To further access our hypothesis, we decided to add a scaling plan to our loading tests. Here, when the number of parallel requests/minute reaches the 30k mark, we instruct the system to scale up the number of running instances. For all tests, the maximum number of instances was set to 10. However, in all cases the SageMaker Auto Scaling did not use all the available resources.

For the test below, Amazon Auto Scaling only issued 1 more instance to help processing the current payload. That is represented by the red line in the CPU utilization figure below.


Nevertheless, the addition of this new instance was able to increase the throughput and reduces latency. This is noticeable after the 15:48 time mark.

To better access the Auto Scaling tool, we decided to reduce the threshold number of requests/minute before scaling. Now, Auto scaling is advised to launch a new instance as soon as the throughput reaches 15k requests/minute. As a consequence, Auto Scale used a total of 4 instances to match the scaling plan. It is also quite intuitive to see that as the number of instances grow, the CPU percent usage decreases.


We noticed that at the beginning of all tests, we had a big spike in latency. Our experiments suggest this high average value is caused by the test itself (Taurus/JMeter) warming up and preparing resources. Note that after the spike, the response time quickly decreases to normal values. Later, it increases along with the number of virtual users (as expected). Also, this initial spike is not seen in the latency statistics for the API Gateway or SageMaker — which supports our initial thoughts.

Also, specifically for this test and choice of model, Auto Scale was not very effective. The reason is that the amount of load we are performing to the server is completely handled by a single machine.

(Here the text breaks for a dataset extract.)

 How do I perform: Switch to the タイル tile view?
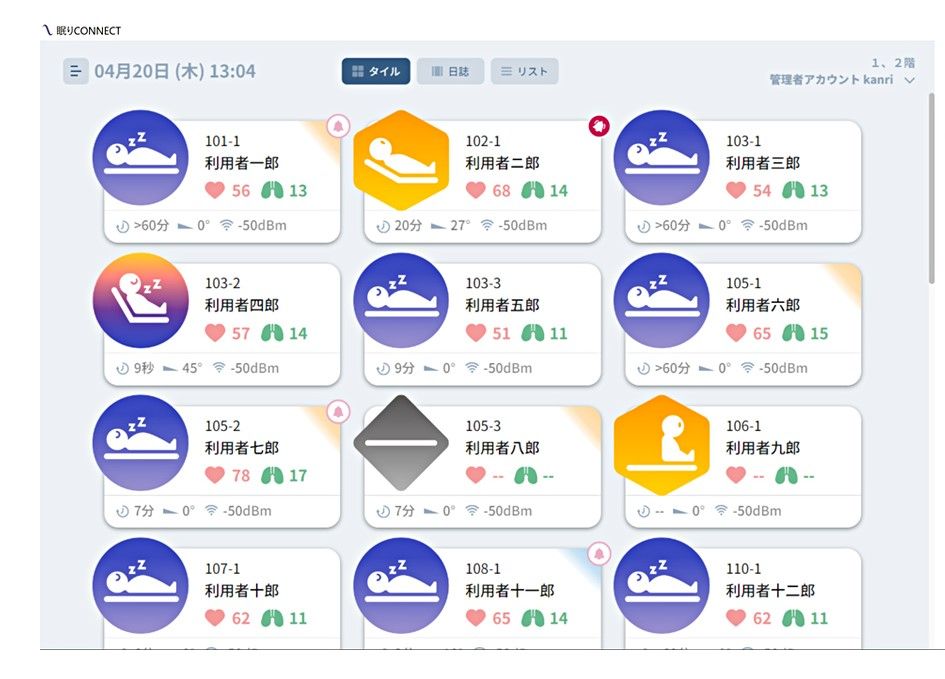click(376, 72)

Here are a few of our observations about SageMaker:

  • It offers a very clean and easy to use interface. Jupyter notebooks offer many advantages and the built-in algorithms are easy to use (scikit-learn based API). Also, the machines used for training are only billed when training is happing. No payment for idle time :)
  • It takes away many of the boring tasks of ML. Auto-scaling and auto hyper-parameter tuning are excellent features.
  • If using the built-in algorithms, deployment is very straight-forward. Just one line of code.
  • Through SageMaker supports third-party ML libraries, we found that to serve a pre-trained model is not as straightforward as using their native API.